Entre os sobreviventes do salve-se quem puder não estarão aqueles setores que dependem de uma política desenvolvimento industrial para inovar e se fortalecer.
Tampouco os que se beneficiam dos índices de nacionalização de serviços e equipamentos demandados pelo ciclo de exploração do pré-sal, por exemplo --que representa hoje apreciáveis 10% de todo o investimento brasileiro.
O desemprego correspondente ao saque contra o futuro guarda funcionalidade com a meta de reduzir o ‘Custo Brasil’ convocando o arrocho para comandar o ataque do time conservador.
Como colar as trincas de uma economia em que a soma das partes já não cabe na moldura de um crescimento que liberou potencialidades e demandas superiores à sua capacidade de resposta?
Repactuando democraticamente as linhas de passagem da transição em curso.

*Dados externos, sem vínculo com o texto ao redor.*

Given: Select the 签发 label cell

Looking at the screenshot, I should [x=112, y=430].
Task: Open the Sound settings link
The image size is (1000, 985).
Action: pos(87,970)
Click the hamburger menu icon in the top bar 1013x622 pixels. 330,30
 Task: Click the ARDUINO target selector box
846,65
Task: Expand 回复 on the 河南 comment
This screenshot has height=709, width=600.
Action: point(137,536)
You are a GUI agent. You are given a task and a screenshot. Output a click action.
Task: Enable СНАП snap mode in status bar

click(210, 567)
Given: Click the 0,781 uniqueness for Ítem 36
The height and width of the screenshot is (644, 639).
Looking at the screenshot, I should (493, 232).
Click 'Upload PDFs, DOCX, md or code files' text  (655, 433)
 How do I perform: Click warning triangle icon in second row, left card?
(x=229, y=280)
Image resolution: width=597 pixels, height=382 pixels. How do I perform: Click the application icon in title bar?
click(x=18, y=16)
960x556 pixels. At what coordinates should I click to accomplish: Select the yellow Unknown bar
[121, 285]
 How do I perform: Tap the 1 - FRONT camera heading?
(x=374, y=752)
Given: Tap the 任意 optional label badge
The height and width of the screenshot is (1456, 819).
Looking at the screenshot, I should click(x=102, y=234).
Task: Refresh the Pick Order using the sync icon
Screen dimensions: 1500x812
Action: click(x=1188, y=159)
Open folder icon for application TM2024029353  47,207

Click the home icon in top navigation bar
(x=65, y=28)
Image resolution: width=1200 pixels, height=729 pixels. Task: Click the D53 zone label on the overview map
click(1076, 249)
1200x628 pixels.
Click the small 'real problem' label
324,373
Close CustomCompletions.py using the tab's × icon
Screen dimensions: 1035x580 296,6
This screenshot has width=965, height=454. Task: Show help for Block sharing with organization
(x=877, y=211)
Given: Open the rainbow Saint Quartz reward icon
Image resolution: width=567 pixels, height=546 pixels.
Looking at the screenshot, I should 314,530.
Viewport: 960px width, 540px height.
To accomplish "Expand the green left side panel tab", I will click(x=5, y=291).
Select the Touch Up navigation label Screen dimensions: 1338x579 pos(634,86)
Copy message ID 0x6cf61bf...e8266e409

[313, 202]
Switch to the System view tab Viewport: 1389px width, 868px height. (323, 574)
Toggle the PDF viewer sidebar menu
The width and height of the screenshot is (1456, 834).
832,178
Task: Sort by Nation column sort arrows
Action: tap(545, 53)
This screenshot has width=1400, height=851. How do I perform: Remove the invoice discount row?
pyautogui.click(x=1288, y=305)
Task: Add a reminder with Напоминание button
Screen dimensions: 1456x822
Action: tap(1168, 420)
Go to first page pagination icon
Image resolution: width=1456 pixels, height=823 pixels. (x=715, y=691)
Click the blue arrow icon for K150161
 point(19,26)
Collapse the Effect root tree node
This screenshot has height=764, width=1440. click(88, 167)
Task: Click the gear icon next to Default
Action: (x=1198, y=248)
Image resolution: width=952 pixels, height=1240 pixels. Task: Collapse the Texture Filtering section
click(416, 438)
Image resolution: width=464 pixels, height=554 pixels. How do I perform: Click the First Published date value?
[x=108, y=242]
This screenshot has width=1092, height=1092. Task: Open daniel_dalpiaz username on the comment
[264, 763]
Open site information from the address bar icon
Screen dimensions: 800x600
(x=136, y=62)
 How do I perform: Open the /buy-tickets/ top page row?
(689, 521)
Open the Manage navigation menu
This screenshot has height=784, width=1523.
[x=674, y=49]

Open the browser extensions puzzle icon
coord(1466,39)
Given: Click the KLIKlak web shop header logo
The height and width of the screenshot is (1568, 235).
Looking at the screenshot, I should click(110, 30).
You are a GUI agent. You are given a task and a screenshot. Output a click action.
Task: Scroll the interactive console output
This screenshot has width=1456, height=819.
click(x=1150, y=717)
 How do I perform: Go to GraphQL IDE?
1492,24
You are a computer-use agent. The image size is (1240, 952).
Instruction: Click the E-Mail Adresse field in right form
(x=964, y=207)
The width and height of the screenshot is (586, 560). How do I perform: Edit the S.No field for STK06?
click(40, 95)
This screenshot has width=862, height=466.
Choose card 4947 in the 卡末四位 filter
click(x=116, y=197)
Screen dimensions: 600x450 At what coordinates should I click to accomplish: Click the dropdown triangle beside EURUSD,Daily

Inclua- se aí metas, sacrifícios, prazos, ganhos e salvaguardas subjacentes à travessia.
Método e meta se fundem assim nas perguntas e respostas a serem escrutinadas nas urnas de outubro.
Para que o resultado seja consequente, o eleitor deve ter o discernimento dessa vinculação.
Ela lhe atribui um protagonismo que não se esgota mais na cabine do voto.
Essa é a novidade, a grande novidade, diga-se, do período que se anuncia.